--- Given problem ---
Retype each of the following items exactly, leaving out the pictures.

[Items from a collection]
####################

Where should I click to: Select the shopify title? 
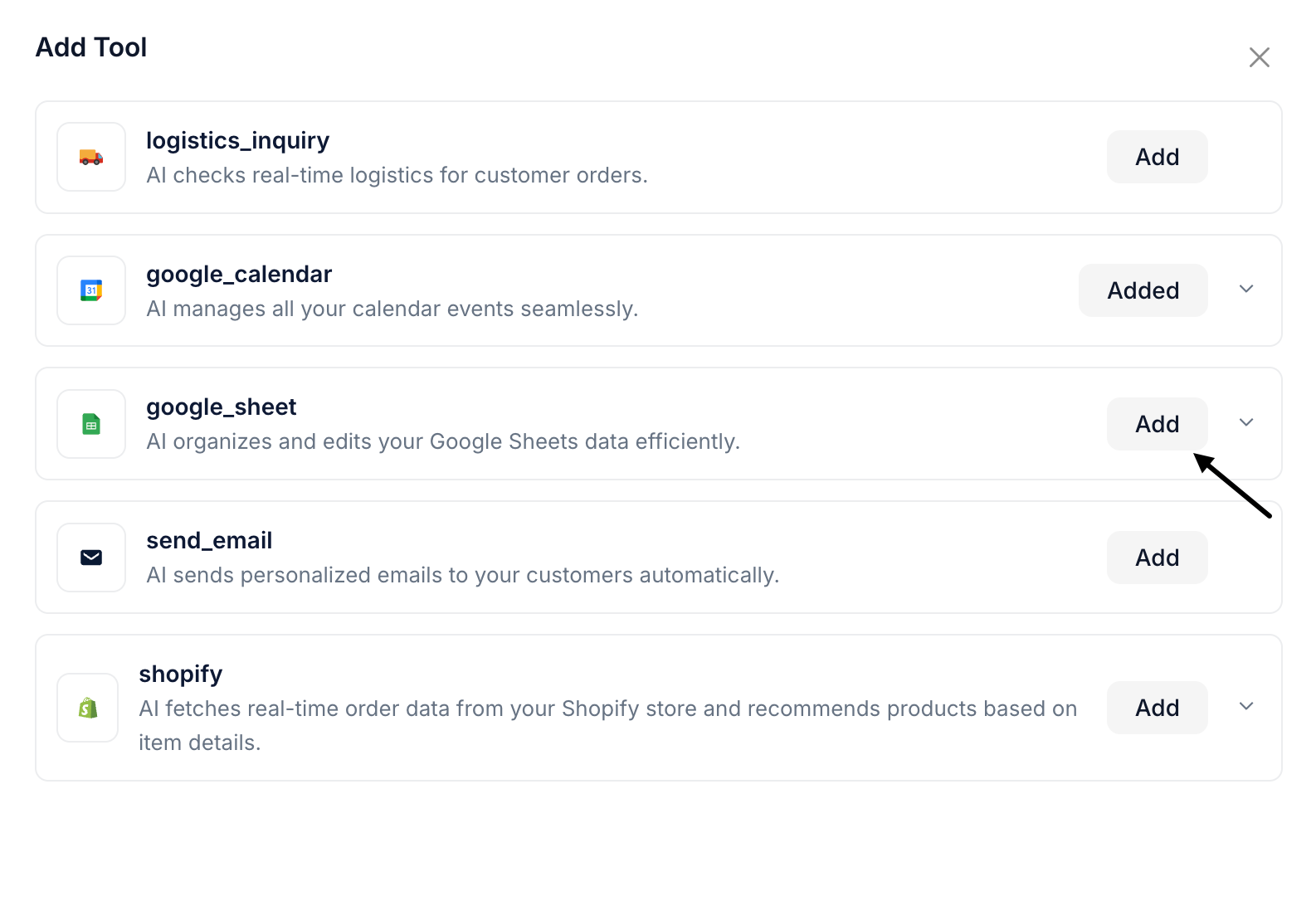point(181,674)
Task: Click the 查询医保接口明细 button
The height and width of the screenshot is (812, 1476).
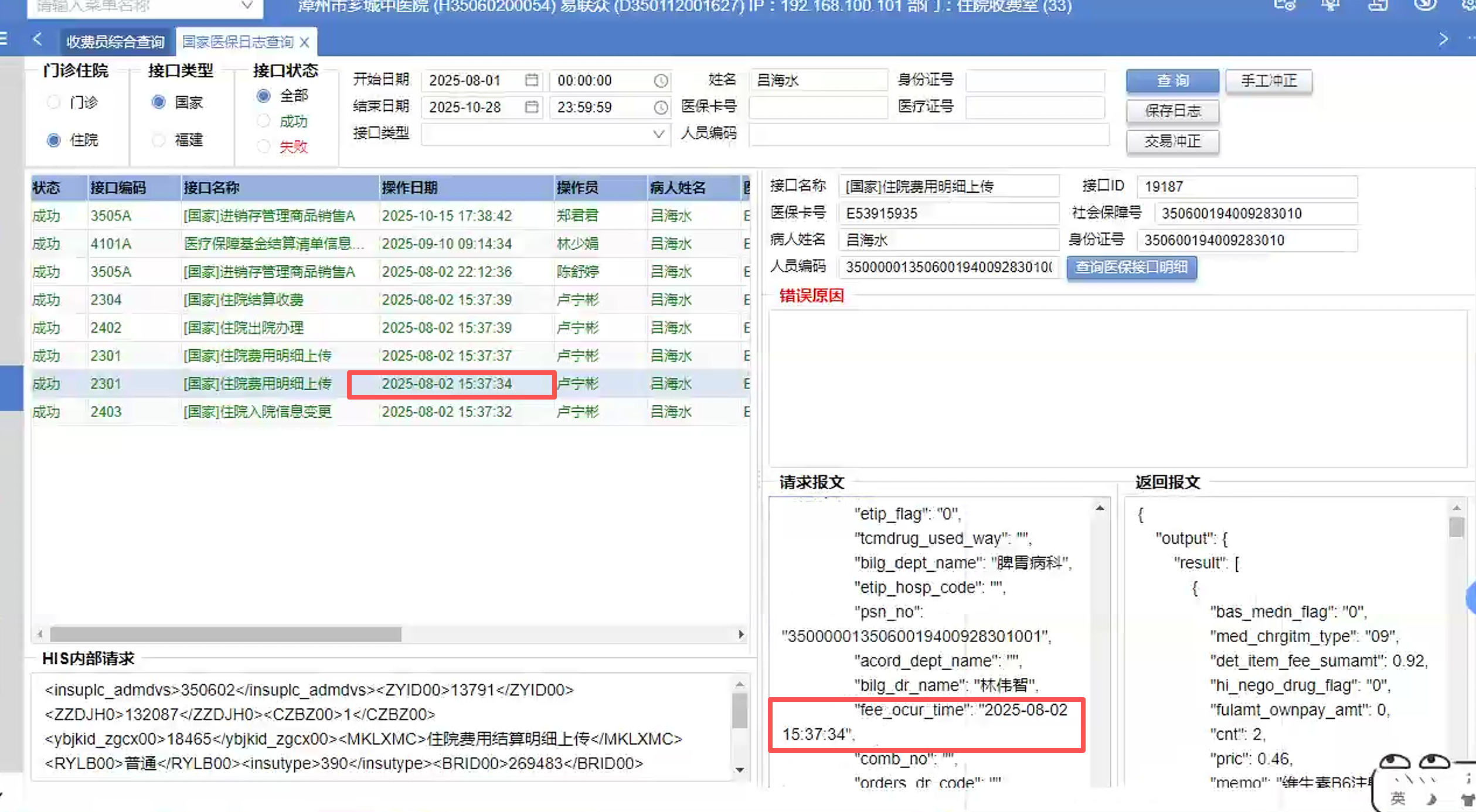Action: coord(1131,268)
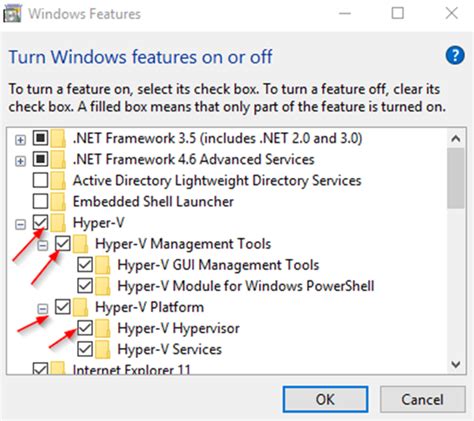The width and height of the screenshot is (474, 421).
Task: Collapse the Hyper-V tree node
Action: coord(20,224)
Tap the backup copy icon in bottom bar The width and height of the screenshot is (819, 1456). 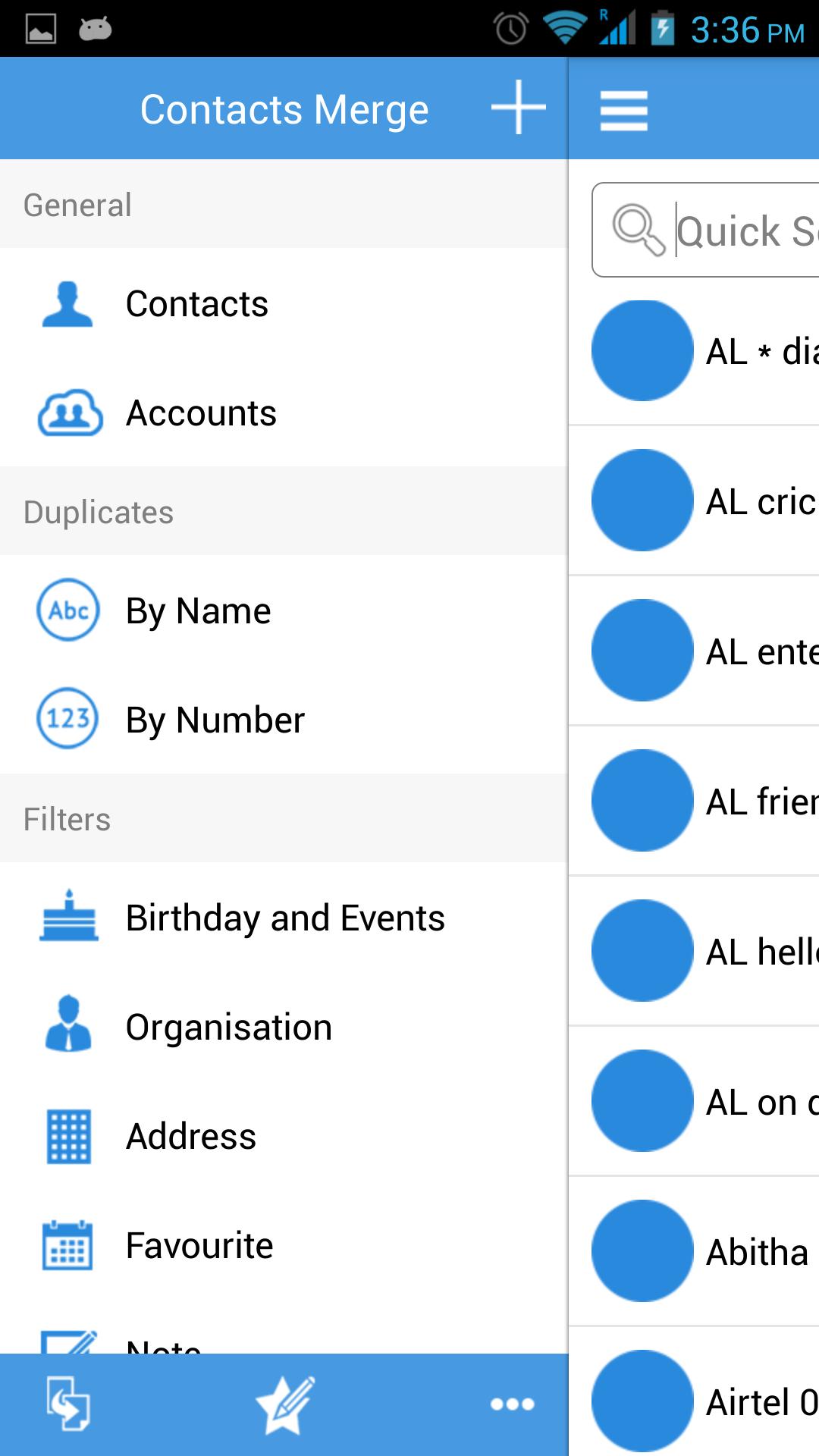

####################

--- Output ---
Where should I click to: Select the shopify title? 
point(181,674)
Task: Click the 查询医保接口明细 button
The height and width of the screenshot is (812, 1476).
Action: coord(1131,268)
The width and height of the screenshot is (474, 421).
Task: Collapse the Hyper-V tree node
Action: coord(20,224)
Tap the backup copy icon in bottom bar The width and height of the screenshot is (819, 1456). 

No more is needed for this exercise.